**DATA UNDER STUDY:**
Content starts

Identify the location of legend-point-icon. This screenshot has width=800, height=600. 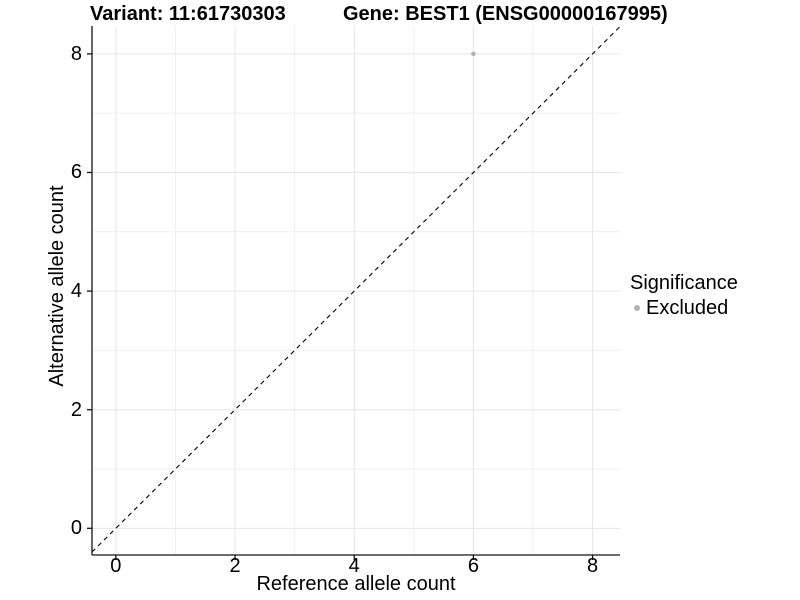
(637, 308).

Content ends
Content starts

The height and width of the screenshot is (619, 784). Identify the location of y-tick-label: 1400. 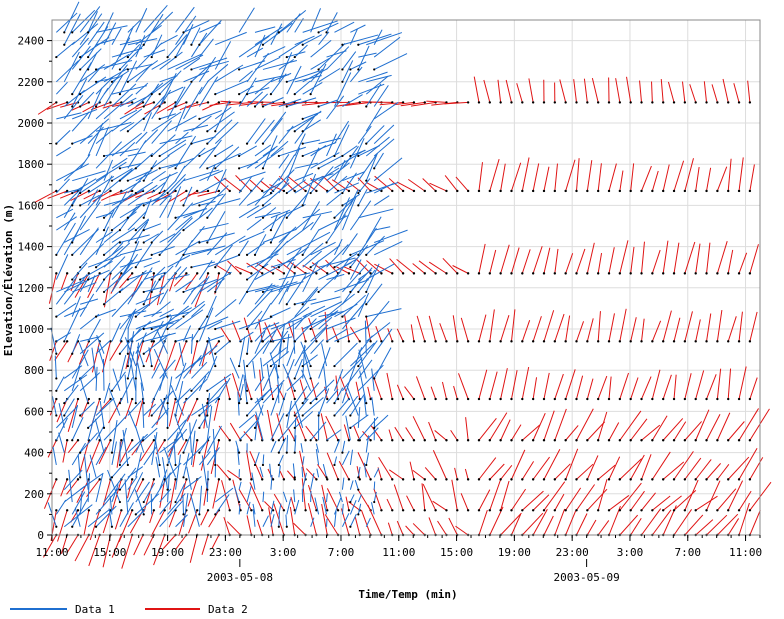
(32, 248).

Content ends
Content starts

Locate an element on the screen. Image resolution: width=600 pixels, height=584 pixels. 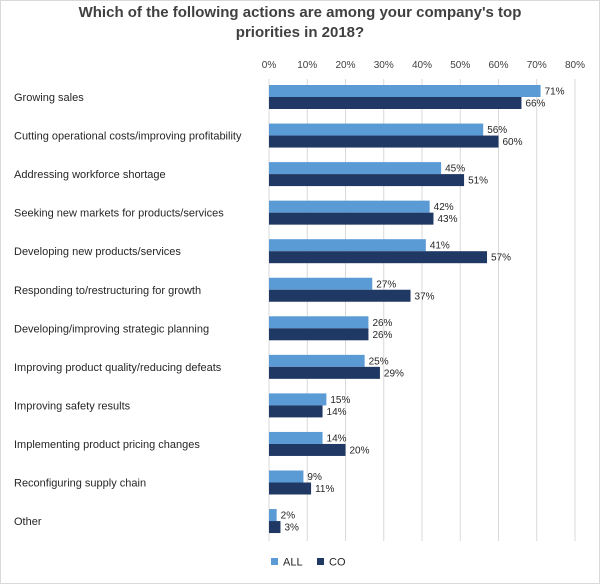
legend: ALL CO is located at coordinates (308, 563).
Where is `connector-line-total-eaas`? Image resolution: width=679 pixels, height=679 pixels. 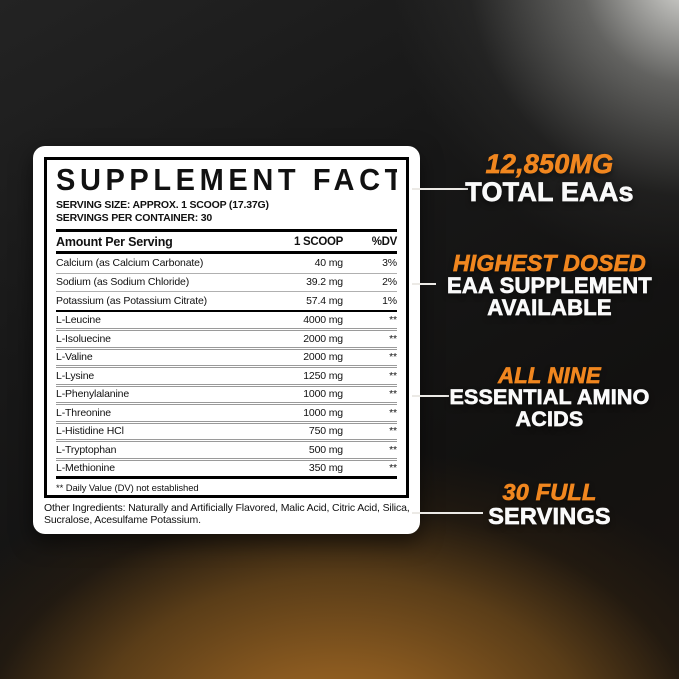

Content ends

**THE PROBLEM:**
Return the lines of the records starting at the line that contains "Locate an element" and stopping after the line that contains "pixels, height=679 pixels.", reproducing them exactly. Leave out the pictures.

**RESPONSE AREA:**
Locate an element on the screen. Image resolution: width=600 pixels, height=584 pixels. 
legend: ALL CO is located at coordinates (308, 563).
Where is `connector-line-total-eaas`? Image resolution: width=679 pixels, height=679 pixels. 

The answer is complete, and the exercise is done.